Abstract 1615: Suppression of TNF-α induction by insulin in the ischemic/reperfused rat hearts: Role of Akt-eNOS derived NO production
Objectives: Intensive insulin treatment protects injured myocardium and reduces mortality in critically ill patients but the mechanisms involved remain unclear. The aim of this study was to test the hypothesis that insulin attenuates inflammatory response, especially tumor necrosis factor (TNF)-α induction, in acute myocardial ischemia/reperfusion (MI/R) and to investigate the mechanism involved.
Methods: Anesthetized rats were subjected to MI/R (30 min/3 h), randomly received saline, glucose-insulin-potassium (GIK), or GK i.v. infusion respectively. In a separate study, cultured cardiomyocytes were subjected to simulated ischemia/reperfusion (SI/R) and the signaling pathway involved was investigated.

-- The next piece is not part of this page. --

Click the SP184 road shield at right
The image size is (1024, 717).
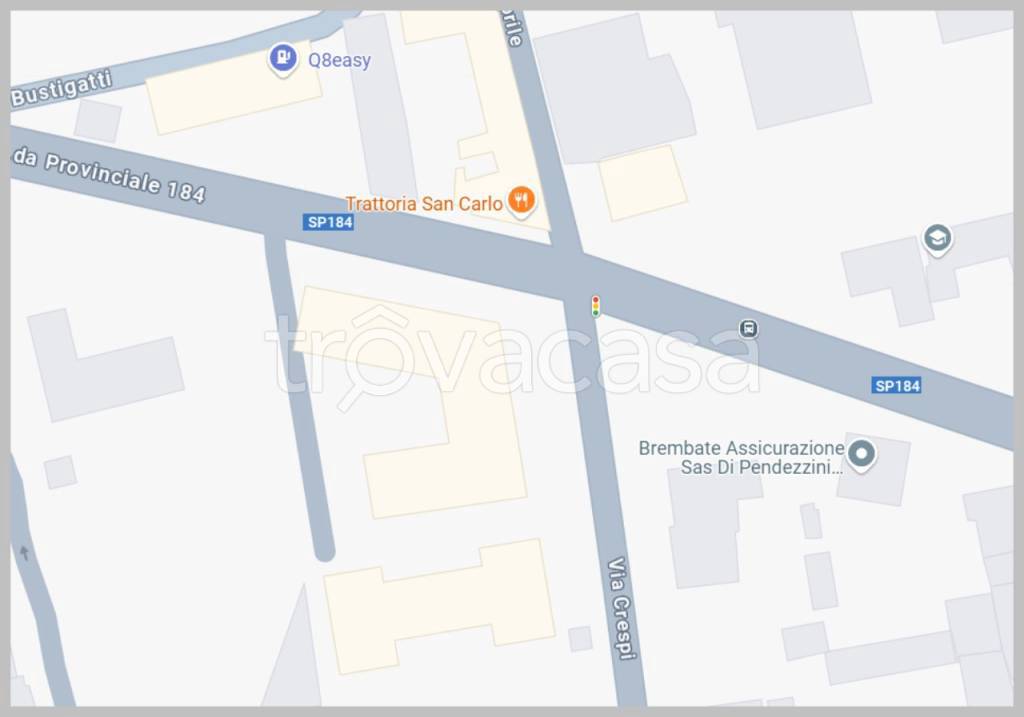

Results: In vivo treatment with GIK, but not GK, significantly decreased myocardial injury as evidenced by reduced infarct size (24.0%) and creatine kinase (CK) activity, and concurrently attenuated inflammatory response as evidenced by reduced TNF-α production (30.3%) and myeloperoxidase (MPO) activity in MI/R rat hearts compared with those in saline control (n=8, all P<0.01). In cultured cardiomyocytes subjected to SI/R, insulin (10−7 M) reduced TNF-α induction (18.32±2.07 vs. 32.63±2.89 pg/ml in vehicle, n=8, P<0.01), increased Akt and eNOS phosphorylation and subsequent NO production (16.4 ± 1.0 vs. 10.7 ± 0.8 μmol/L in vehicle, n=8, P<0.05). More importantly, inhibition of insulin-stimulated NO production by either wortmannin (PI3K inhibitor) or L-NAME (NOS inhibitor) significantly blocked the decrease of TNF-α induced by insulin. Furthermore, suppression of TNF-α by either insulin or neutralizing anti-TNF-α antibody showed cardioprotective effect as manifested by increased viability (36.5% and 20.3% respectively, n=8, P<0.05) and reduced apoptosis (47.2% and 27.8% respectively, n=5 independent experiments for bivariate flowcytometry, P<0.01) in SI/R myocytes.
Conclusions: Insulin treatment decreases TNF-α induction via an Akt-eNOS derived and NO dependent manner in MI/R rat hearts. The anti-inflammatory property of insulin may contribute to the insulin-elicited cardioprotection in the critically ill.